-- BEGIN Text to read --

Telcos costs rise by 233%, seek 40% tariff hike
Telecom mast

Telecom service providers in the country have kicked against the newly proposed tax on phone calls by the federal government.

The government had imposed a telecom tax in the equivalent of a minimum of one kobo per second for phone calls after President Muhammadu Buhari signed the National Health Insurance Authority Bill 2021.

According to the new law, this will be part of the sources of funds required to finance free healthcare for the Vulnerable Group in Nigeria.

The law includes a provision under Section 26 subsection 1c of the act which states that the source of money for the Vulnerable Group Fund includes “telecommunications tax, not less than one kobo per second of GSM calls.”

However, the telecom providers under the umbrella of the Association of Licensed Telecommunications Operators of Nigeria (ALTON), argued that the decision was contrary to the position of the government recently when they (the operators) announced plans to increase tariffs because of the high cost of diesel powering their base stations.

According to the Chairman of ALTON, Engr. Gbenga Adebayo, telecom subscribers will bear the brunt of the new tax because they will now get less value for what they pay for. He adds that the operators will have no choice but to start deducting the tax from the subscribers’ recharge once mandated by the government.

-- END Text to read --
-- BEGIN Information shown --

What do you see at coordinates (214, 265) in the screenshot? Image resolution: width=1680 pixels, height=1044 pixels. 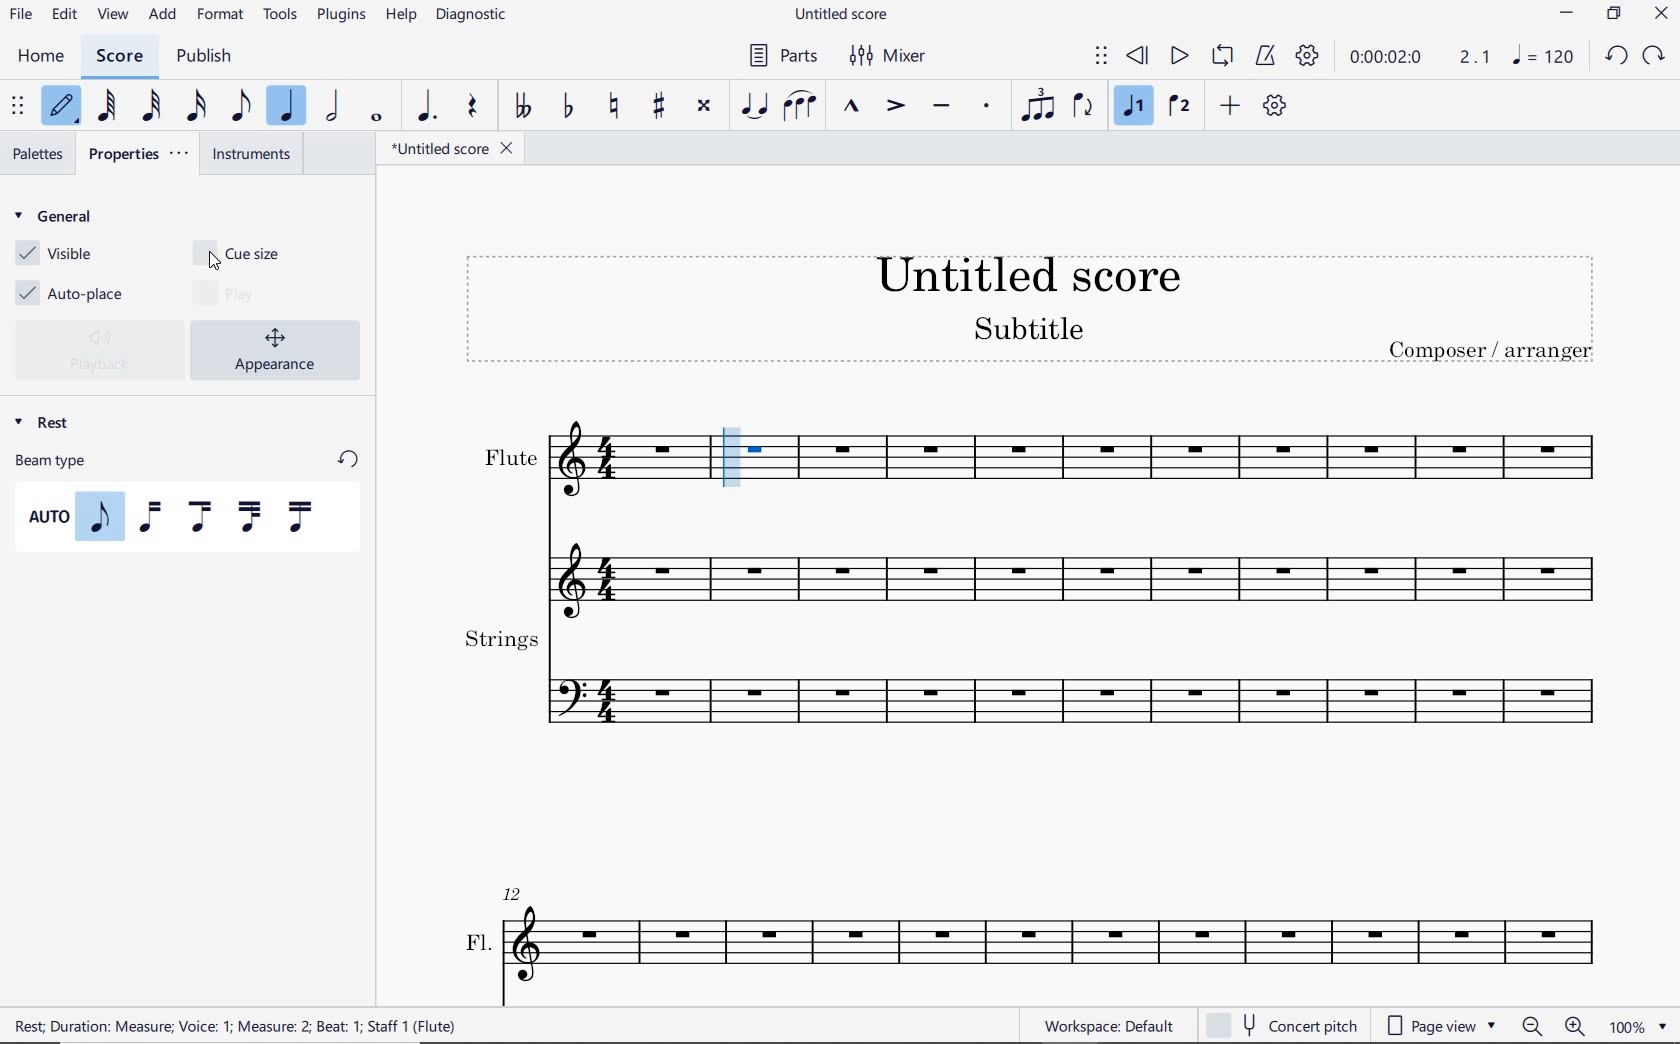 I see `cursor` at bounding box center [214, 265].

-- END Information shown --

Problem requirements:
Reproduce everything in the article on the telecom tax from "However, the telecom" down to "their base stations.". The data were drawn from a separate source unrelated to the article.

Result of the exercise:
However, the telecom providers under the umbrella of the Association of Licensed Telecommunications Operators of Nigeria (ALTON), argued that the decision was contrary to the position of the government recently when they (the operators) announced plans to increase tariffs because of the high cost of diesel powering their base stations.